## begin Document text

The instruction in the DE stage also reads the register file and the condition codes. The register file has two read ports: one for SR1 and one for SR2. DE.IR[8:6] are used to address the register file to read SR1. Either DE.IR[11:9] or DE.IR[2:0] are used to address the register file to read SR2. DE.IR[13] is used to select between DE.IR[11:9] or DE.IR[2:0].
2
At the end of the clock cycle, the SR1 value from the register file is latched into the AGEX.SR1 latch, and the SR2 value is latched into the AGEX.SR2 latch. The value of the condition codes is latched into the 3-bit AGEX.CC latch. Condition code N is stored in AGEX.CC[2], Z is stored in AGEX.CC[1], and P is stored in AGEX.CC[0]. Note that the condition codes and register file are read and the values obtained are latched regardless of whether an instruction needs these values.
The register number (ID) for the destination register is latched into the AGEX.DRID latch at the end of the clock cycle.
The DRMUX signal from the control store selects whether DE.IR[11:9] or the value “7” is latched into AGEX.DRID.
The DE stage also contains the Dependency Check Logic, whose operation was described earlier. The output of this logic (DEP.STALL) indicates whether or not the instruction in the DE stage should be propagated forward. If DEP.STALL is asserted, the state of the DE latches should not be changed, and a bubble needs to be inserted into the AGEX stage. This is accomplished by setting the valid bit for the AGEX stage (AGEX.V) to 0. Other actions need to be taken to preserve the correct value of the PC. Therefore, the DEP.STALL signal is also used by the structures physically located in the F stage. It is your job to figure out how the DEP.STALL signal affects the logic in the F stage.
The BR.STALL signal from the control store indicates that the instruction being processed is a control instruction, and hence the frontend of the pipeline should be stalled until this instruction updates the PC in the MEM stage. In the DE stage, if DE.V is 1 and BR.STALL is 1, then the DE.BR.STALL signal should be asserted. This indicates that the instruction in the DE stage is a valid control instruction. The DE.BR.STALL signal is used to insert bubbles into the pipeline in the F stage. It is again your job to figure out how to use the DE.BR.STALL signal. Think about all cases that might happen. For example, what happens if a branch instruction in the DE stage is stalled due to a data dependency on an older instruction that sets the condition codes? Should the F stage still insert a bubble into the pipeline?
Note that you also need to design the logic required to generate the LD.AGEX signal and the input signal to the AGEX.V latch. Think about when you need to load disable the AGEX latches and when you need to insert a bubble into the AGEX stage.

## end Document text
## begin Information supplied

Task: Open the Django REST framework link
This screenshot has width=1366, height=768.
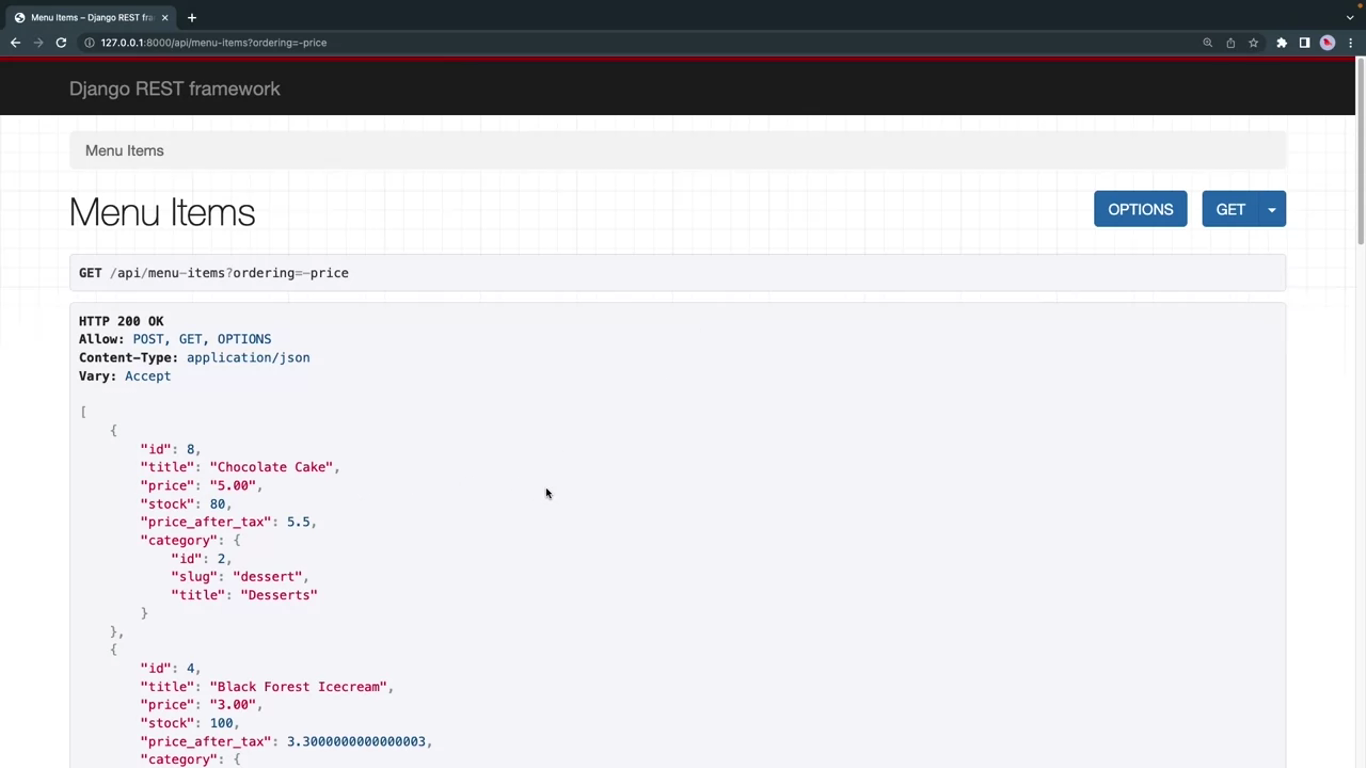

## end Information supplied

_Things to do_.
(A) Reproduce the passage of the pipeline DE-stage description between "The DRMUX signal" and "logic in the F stage.", inclusive.
(B) Name every AGEX-stage latch mentioned in the pipeline DE-stage description.
(C) Pick up the pipeline DE-stage description after its final sentence and carry it further.
The listing is separate material and has no connection to the pipeline description.

_The answers_.
(A)
The DRMUX signal from the control store selects whether DE.IR[11:9] or the value “7” is latched into AGEX.DRID.
The DE stage also contains the Dependency Check Logic, whose operation was described earlier. The output of this logic (DEP.STALL) indicates whether or not the instruction in the DE stage should be propagated forward. If DEP.STALL is asserted, the state of the DE latches should not be changed, and a bubble needs to be inserted into the AGEX stage. This is accomplished by setting the valid bit for the AGEX stage (AGEX.V) to 0. Other actions need to be taken to preserve the correct value of the PC. Therefore, the DEP.STALL signal is also used by the structures physically located in the F stage. It is your job to figure out how the DEP.STALL signal affects the logic in the F stage.

(B) AGEX.SR1, AGEX.SR2, AGEX.CC, AGEX.DRID, AGEX.V

(C)
1.2.3 Address Generation/Execute Stage (AGEX)
During the AGEX stage, operate instructions compute their result. Instructions that need to generate an address (to update the PC or to access memory) also calculate their address in this stage. The control signals from the AGEX.CS latches control the muxes in this stage.
Note that there are two logic structures you need to design in this stage. One logic structure determines the LD.MEM signal and the input signal to the MEM.V latch. The other logic structure generates the signals to be sent to the previous stages of the pipeline. The outputs of this structure are V.AGEX.LD.CC, V.AGEX.LD.REG, and V.AGEX.BR.STALL. The first two signals are required by the Dependency Check Logic. V.AGEX.BR.STALL indicates that the instruction being processed in the AGEX stage is a valid control instruction, and therefore, the frontend of the pipeline needs to stall and insert bubbles. Note that this logic block simply gates the LD.CC, LD.REG, and BR.STALL control signals from the AGEX.CS latch with the AGEX.V bit.
1.2.4 Data Memory Access Stage (MEM)
In this stage, the D-Cache is accessed by those instructions that need to read from or write to memory (as indicated by the DCACHE.EN bit in the control store). The DCACHE.R/W bit in the control store indicates a read or write access, and the DATA.SIZE signal from the control store indicates whether this is a byte or word access.
The inputs to the D-Cache are:
1-bit enable signal (the DCACHE.EN signal from the MEM.CS latch gated with MEM.V)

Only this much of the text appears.